Si deve dare atto a Giorgio Napolitano che, nell’accettare la candidatura a un secondo mandato da presidente della Repubblica, ha fortunatamente anteposto il bene dell’Italia ai propri progetti personali. E’ un gesto ancor più apprezzabile se si considera che proprio il riferimento a un bene più grande delle proprie ragioni è stato il grande assente nella fase politica post-elettorale, un fattore che ci ha portato in questa situazione tragicomica.
Chiave della crisi è stato senz’altro il Partito Democratico che, dopo aver ostinatamente rifiutato di prendere in considerazione l’unica strada praticabile per un governo, ha usato le elezioni del Presidente della Repubblica per regolare i conti al proprio interno in una specie di surreale Congresso.
Irresponsabile l’atteggiamento del segretario Bersani, criminale chi ha organizzato le imboscate in parlamento. Ma affermare, tutti insieme, che prima viene l’unità del partito e del centrosinistra e poi il resto, è il segno di quanto sia ormai sfacciato il perseguimento dei propri interessi e di quanto il bene comune non vada più di moda neanche come slogan per fare bella figura.
In modo speculare si sta comportando il Movimento 5 Stelle, con l’assurda pretesa che qualche centinaio di voti via internet (peraltro neanche certificati) siano il popolo italiano. Quello che è successo negli ultimi giorni e sta succedendo in queste ore, dovrebbe ormai aver aperto gli occhi ai più sulla tendenza totalitaria di questo movimento, la minaccia per la democrazia che esso comporta.
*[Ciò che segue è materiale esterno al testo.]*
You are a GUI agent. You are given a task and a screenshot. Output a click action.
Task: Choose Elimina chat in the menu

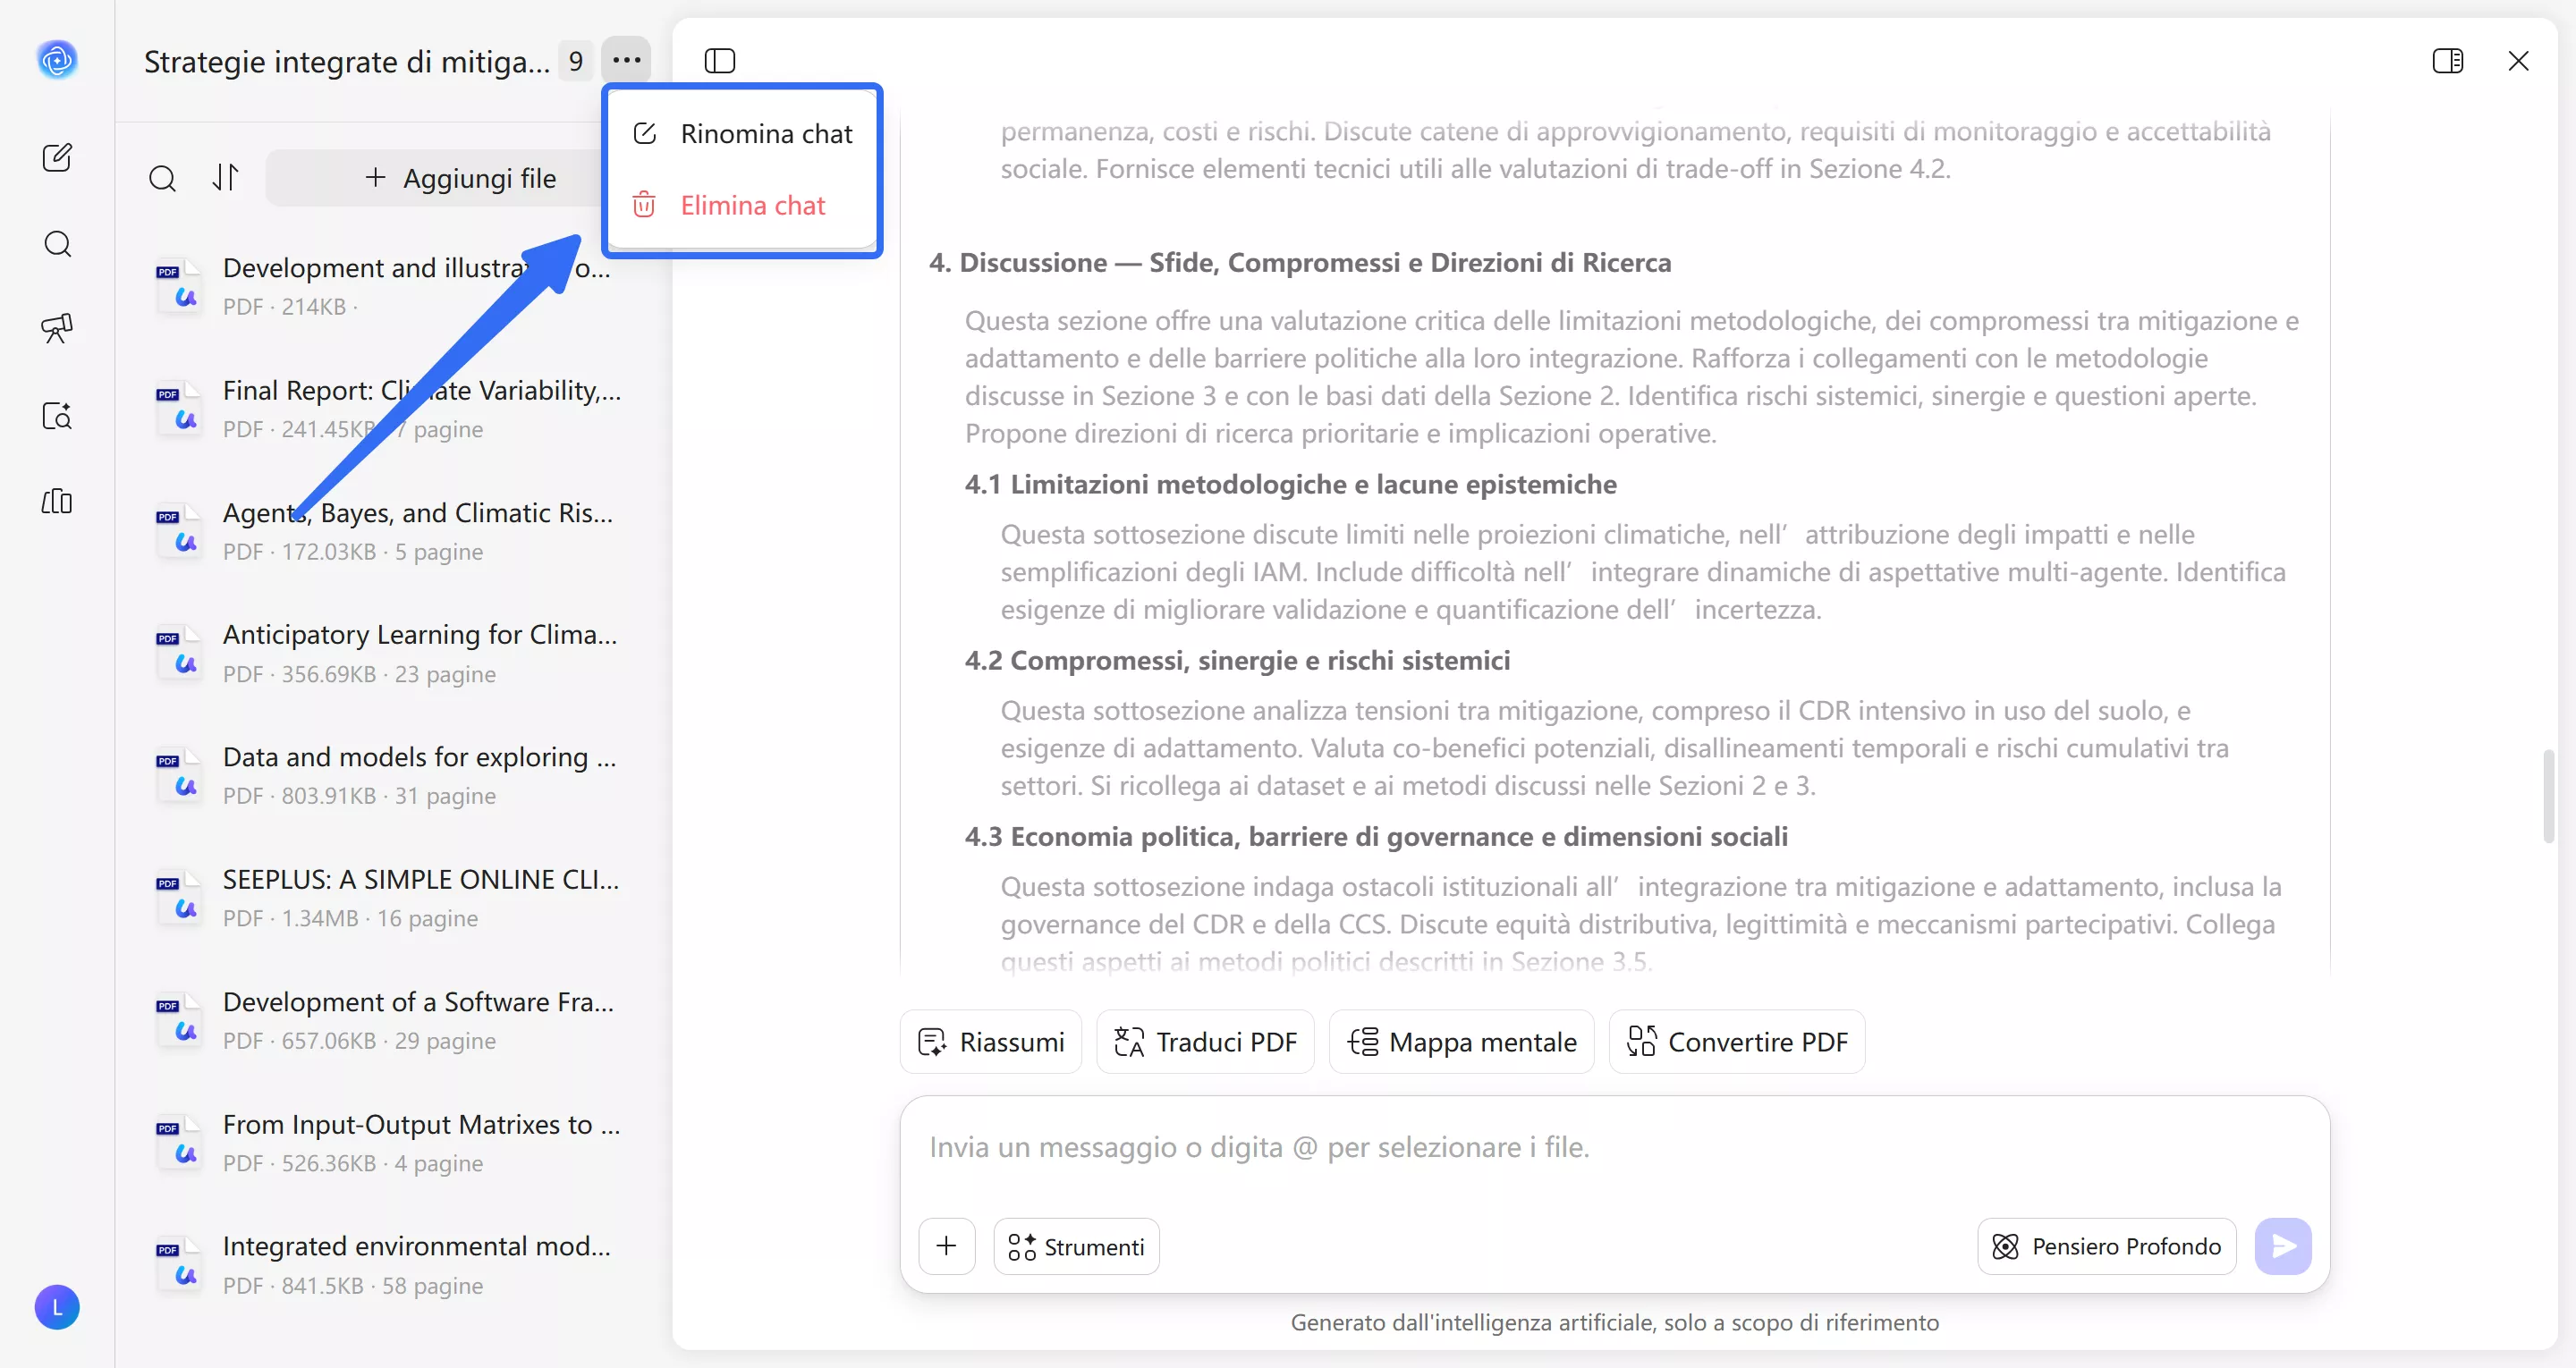click(742, 206)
Certo, non avrebbe raggiunto il successo elettorale se la classe politica italiana non si fosse dimostrata così poco seria e se la parentesi del governo Monti fosse servita anche a tentare il rilancio economico dell’Italia; e non si sarebbe rafforzato politicamente se Bersani non si fosse consegnato nelle loro mani.
Ma la forza distruttiva dei grillini, le loro tendenze fascio-comuniste (non è un caso la sintonia con il Sel di Vendola), le zone oscure che stanno dietro questo movimento, erano ben individuabili anche prima delle elezioni. Eppure in tanti hanno giocato a carezzarli. Cattolici compresi.
E a questo proposito è inutile reclamare ora per l’atteggiamento di certi partiti quando in campagna elettorale li si è legittimati. Guardando i risultati si dovrà pur ripensare la linea data dai vertici della Conferenza episcopale secondo cui i cattolici possono militare in qualsiasi partito, basta poi votare in parlamento per la legge sul fine vita e contro i matrimoni gay.
Quando il quotidiano della Cei ha titolato che si può benissimo essere cattolici e grillini oppure quando ha sostenuto – e sostiene – che non c’è alcun problema nel militare nel Pd, non potevano non sapere che avrebbero favorito partiti che nel loro programma – dicasi nel programma, non nelle intenzioni di qualcuno – hanno come priorità la distruzione della famiglia, il disprezzo della vita, l’educazione di Stato.
E passato lo scoglio delle elezioni per il Quirinale, non dimentichiamo che, grazie anche a quelle scelte, avremo a che fare con un Parlamento che su questi temi ha una maggioranza schiacciante anti-vita e anti-famiglia.
Oggi, con la rielezione di Napolitano, tiriamo un sospiro di sollievo pensando a quale sarebbe stata l’alternativa in questa situazione, ma da domani si apre una nuova pagina che richiede altro che sermoncini moralisti e strategie politiche da dilettanti allo sbaraglio.
Serve una chiarezza di giudizio su quelle che sono le priorità che ci stanno a cuore e su quelle tornare a giudicare politici e partiti.